Dataset entries:
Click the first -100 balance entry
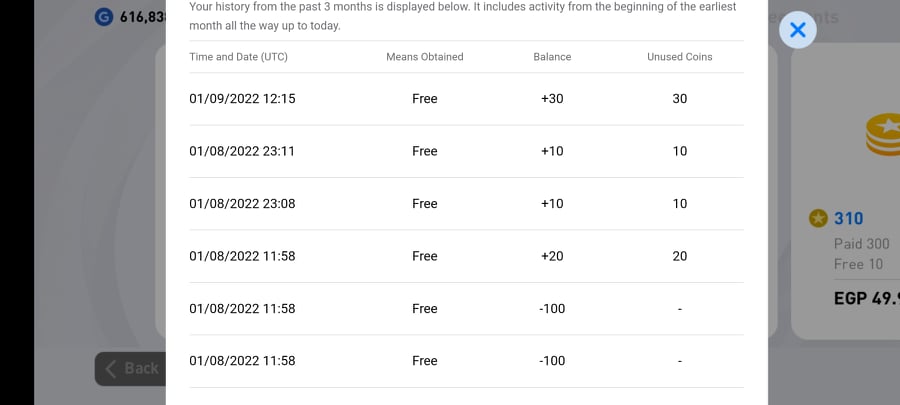The image size is (900, 405). [x=552, y=309]
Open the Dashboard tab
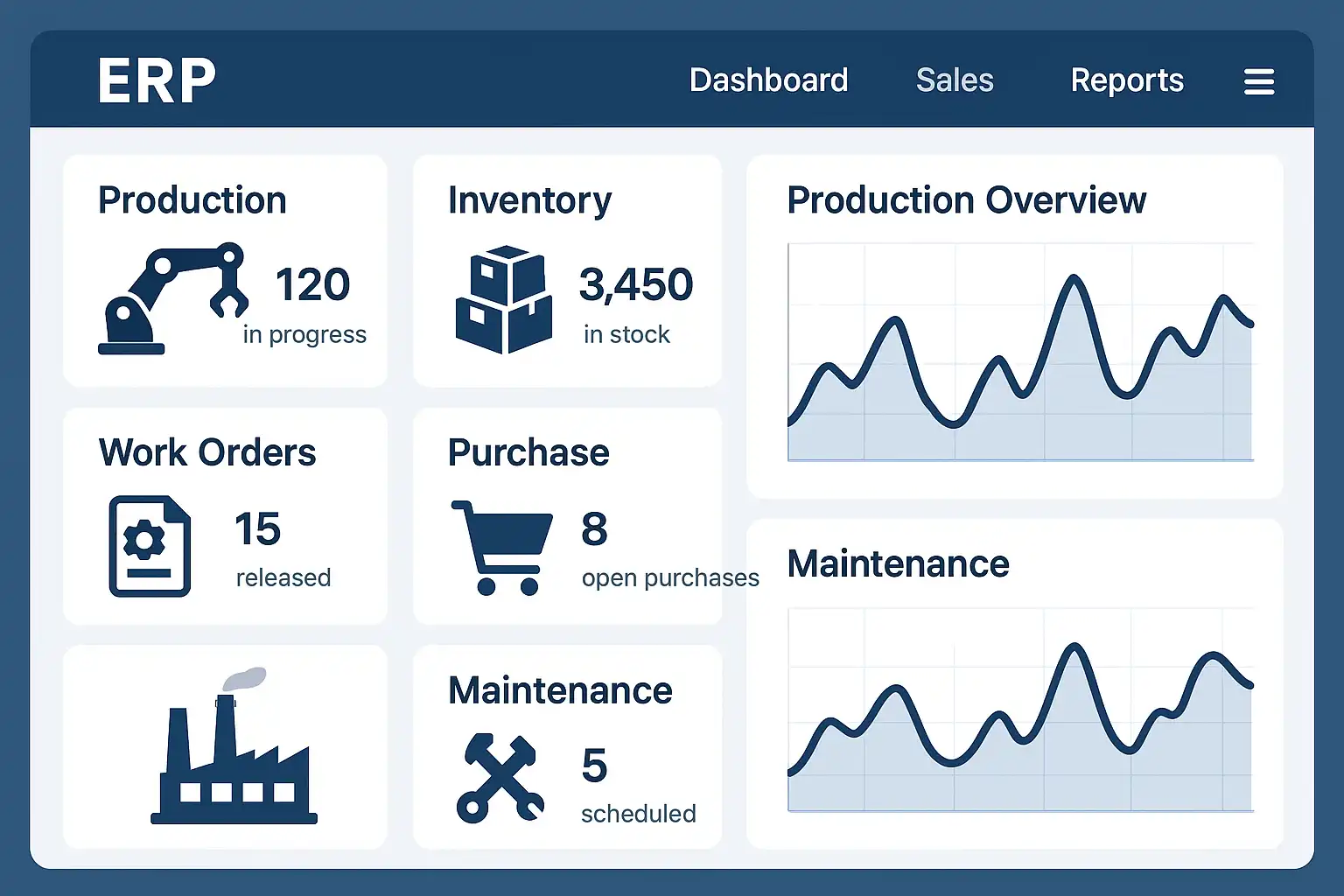 (x=768, y=80)
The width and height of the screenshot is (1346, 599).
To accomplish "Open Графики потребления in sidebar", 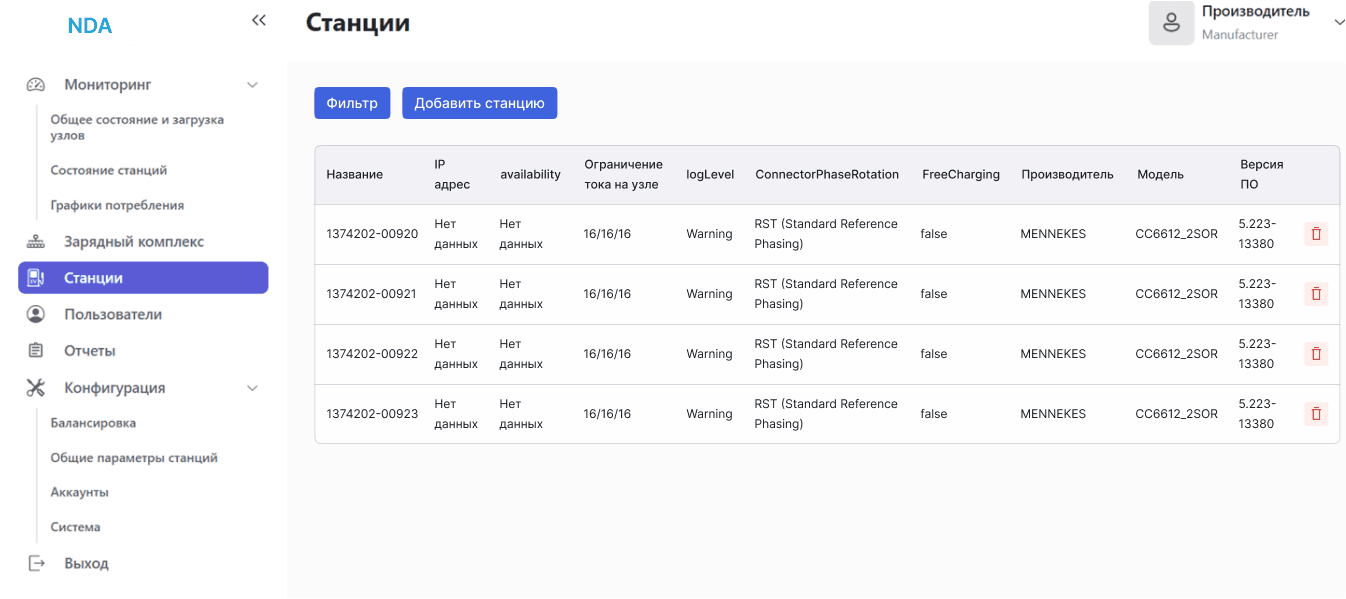I will (117, 205).
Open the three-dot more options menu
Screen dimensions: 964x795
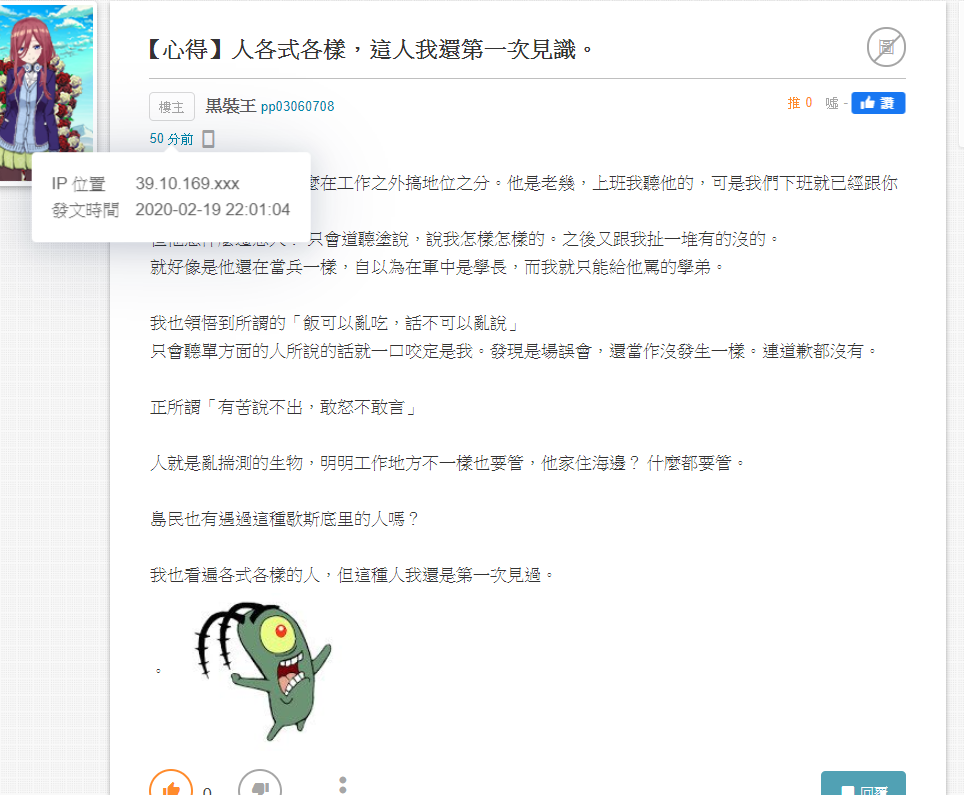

- [Problem description] Each line from the one containing "Open the three-dot more options menu" through the final line of the data must be reproduced exactly, both ends included, with no pictures in the copy.

- [Written response]
Open the three-dot more options menu
Screen dimensions: 964x795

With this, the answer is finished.